Mission lock, with unbundling. Public-benefit obligations written as constraints that are enforceable by parties other than shareholders, and the decisions now concentrated in one board, profit, research, and deployment, separated into organs that can check one another.
Polycentric oversight, with governments, independent experts, and civil society holding durable roles that carry real authority rather than an advisory seat, so that the capture of any single center does not collapse accountability.
Governance by design, with auditability, interruptibility, and standardized safety metrics built into systems from the start, rather than described in a framework the company can rewrite at will.
None of this is hostility toward scale. OpenAI did not go wrong because it sought to be large. It went wrong where many transformative institutions go wrong: it let the governance imagination fall behind the technical imagination, and then asked us to trust the people closing the gap.

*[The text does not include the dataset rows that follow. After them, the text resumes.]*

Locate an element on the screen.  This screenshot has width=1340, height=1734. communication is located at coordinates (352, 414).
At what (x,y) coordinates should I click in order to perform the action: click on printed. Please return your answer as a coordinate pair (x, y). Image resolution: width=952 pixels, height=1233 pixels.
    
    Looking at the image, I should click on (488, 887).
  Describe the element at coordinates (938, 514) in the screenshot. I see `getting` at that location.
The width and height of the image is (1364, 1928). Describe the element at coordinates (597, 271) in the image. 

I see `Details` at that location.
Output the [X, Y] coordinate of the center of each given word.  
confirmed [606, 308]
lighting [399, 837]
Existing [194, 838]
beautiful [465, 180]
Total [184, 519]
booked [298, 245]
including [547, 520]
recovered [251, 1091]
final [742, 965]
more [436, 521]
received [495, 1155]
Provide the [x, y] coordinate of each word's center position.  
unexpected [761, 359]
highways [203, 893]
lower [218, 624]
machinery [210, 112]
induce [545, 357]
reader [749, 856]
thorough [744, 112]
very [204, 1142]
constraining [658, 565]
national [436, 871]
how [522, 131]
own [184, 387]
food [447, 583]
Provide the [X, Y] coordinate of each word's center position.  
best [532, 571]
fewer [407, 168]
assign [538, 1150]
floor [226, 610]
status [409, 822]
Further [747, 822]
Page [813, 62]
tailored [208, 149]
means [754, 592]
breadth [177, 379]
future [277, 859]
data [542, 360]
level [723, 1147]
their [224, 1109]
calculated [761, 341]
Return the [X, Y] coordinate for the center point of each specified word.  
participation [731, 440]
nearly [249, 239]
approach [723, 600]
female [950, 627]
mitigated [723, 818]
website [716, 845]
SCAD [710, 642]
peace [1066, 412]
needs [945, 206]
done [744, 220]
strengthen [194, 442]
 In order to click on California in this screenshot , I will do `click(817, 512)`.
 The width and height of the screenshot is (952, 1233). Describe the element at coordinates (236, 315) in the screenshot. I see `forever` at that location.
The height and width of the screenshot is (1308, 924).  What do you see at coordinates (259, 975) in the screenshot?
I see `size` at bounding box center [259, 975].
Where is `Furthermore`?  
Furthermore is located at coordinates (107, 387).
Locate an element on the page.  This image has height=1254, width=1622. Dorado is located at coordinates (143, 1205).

I think Altman believes much of what he writes. That has never been the issue. He has always been able to say the right thing, at the founding and now. The real test of distributed power is not what a company says about everyone. It is what it agrees it should no longer be allowed to do alone. By that test, a public offering is not redistribution.
No more promises. We need actions. And no governance model that takes a promise as its primary safety mechanism.